Beide Anlagen produzieren bereits Strom, wie Schmid ausführt. Dieser wird von der CKW ins Netz eingespeist und vom Netzbetreiber übernommen. Um dies zu bewerkstelligen, waren einige Vorarbeiten notwendig. Glücklicherweise befindet sich eine Trafostation in unmittelbarer Nähe. So waren die notwendigen Installationen innert nützlicher Frist erledigt. Man sei auch im Gespräch mit der Industrie in der Nachbarschaft, sagt Heinz Schmid, jedoch ist eine direkte Belieferung des Stroms aus der Photovoltaikanlage derzeit noch nicht möglich.

Dank Bewegung mehr Ausbeute

In wenigen Tagen beginnen die Arbeiten an der dritten Versuchsanlage. Diese ist technisch anspruchsvoll, weil die einzelnen Panelenreihen beweglich sind. Die Agrotrack genannte Anlage richtet sich im Sonnenmnodus nach dem Sonnenstand aus und im Pflanzenmodus nach dem Lichtbedürfnis der Pflanzen. Über die Software kann die erforderliche Lichtmenge für die Pflanzen gesteuert werden. So produziert sie bis zu 30 Prozent mehr Strom, als eine starre Installation. Gebaut wird die Agri-Photovoltaikanlage in Zusammenarbeit mit der Firma Megasol AG. Monika und Heinz Schmid führen den Betrieb in Gelfingen seit 1996 nach den Richtlinien des biologischen Landbaus. Die Betriebszweige der Bioschmid GmbH sind die Sprossenproduktion, Beeren und Rindviehhaltung, sowie Bildungsangebote für Kinder, Jugendliche und Erwachsene im Umfeld des Landwirtschaftsbetriebs.

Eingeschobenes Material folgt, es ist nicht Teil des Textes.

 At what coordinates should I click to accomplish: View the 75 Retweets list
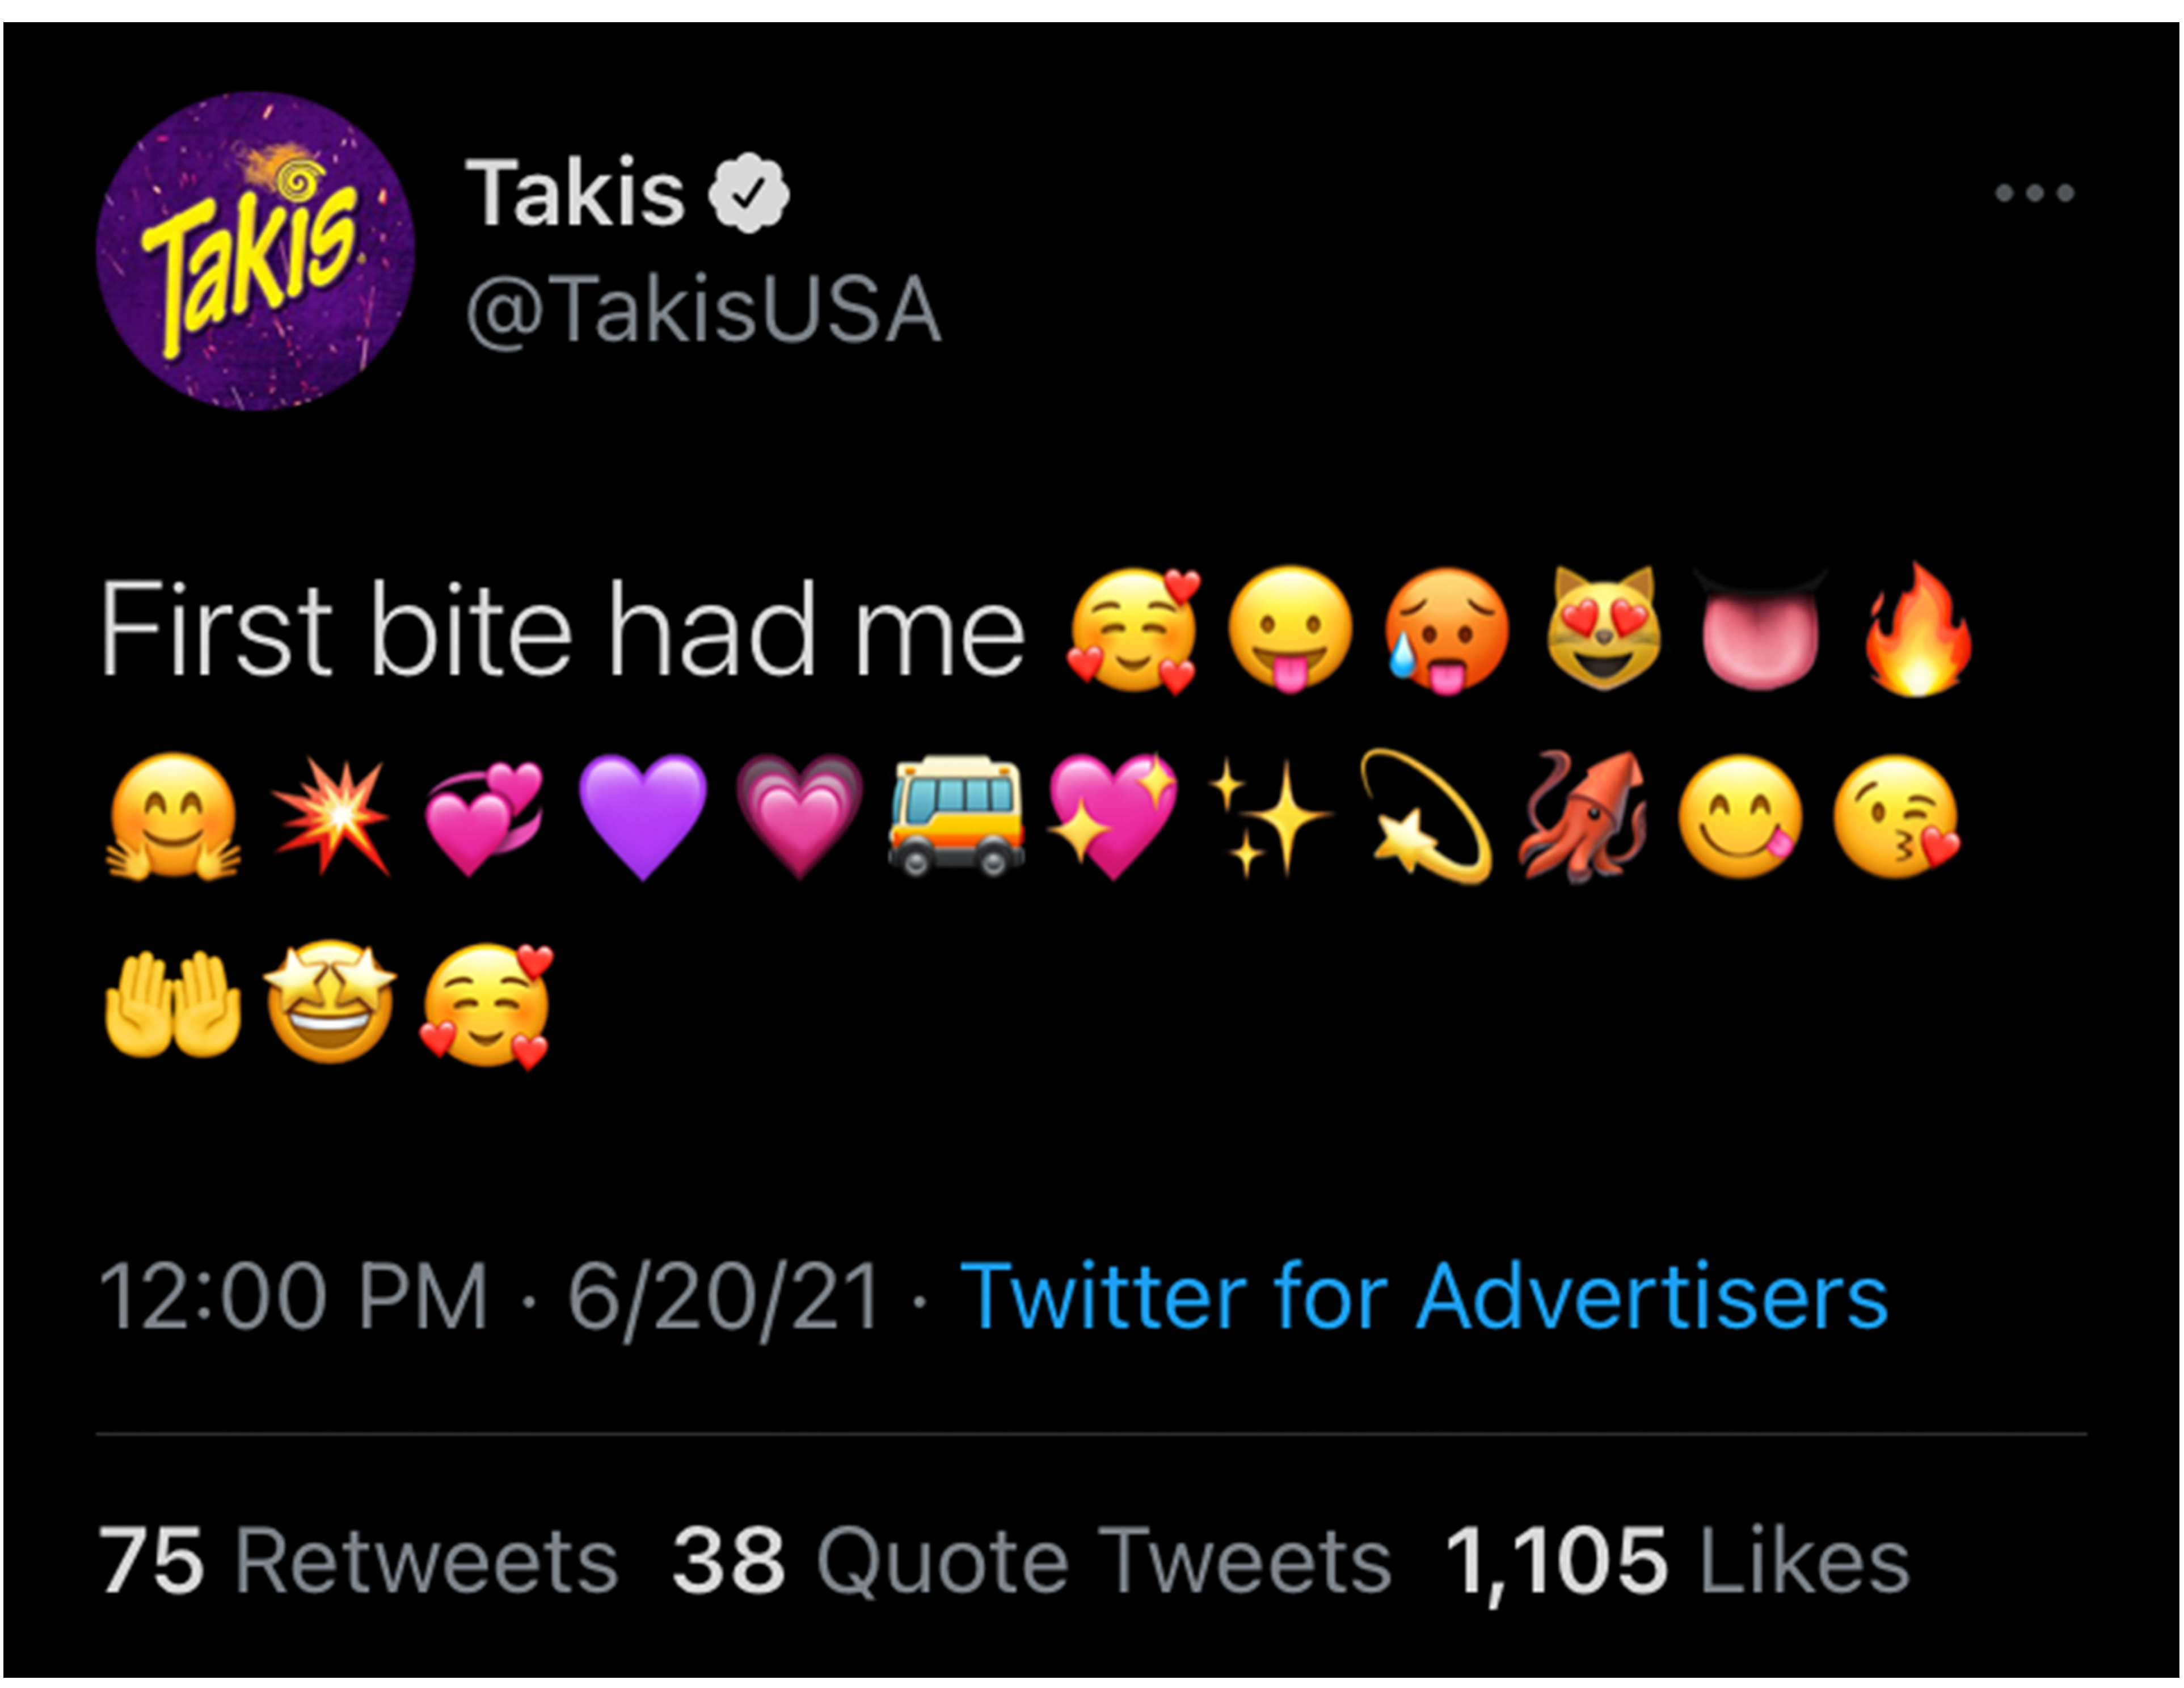click(358, 1560)
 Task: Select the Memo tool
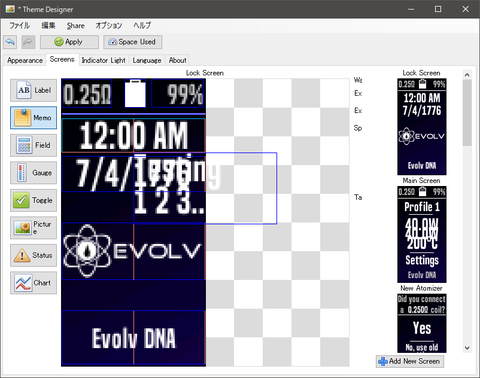[x=33, y=118]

Ab 2024 wird bei allen drei Anlagen sowie der Kontrollfläche für drei Jahre geforscht. Der Hauptfokus liegt dabei auf der pflanzlichen Produktion. Spannend wird sein, ob sich auch ein geringerer Wasserbedarf bei den schattierten Pflanzungen feststellen lässt. Heinz Schmid hofft, dass dadurch Erkenntnisse in zukünftige Agri-Photovoltaikanlagen einfliessen können. Es sei, so Schmid, für die Zukunft wichtig zu verstehen, welche Systeme mit welchen Kulturen funktionieren.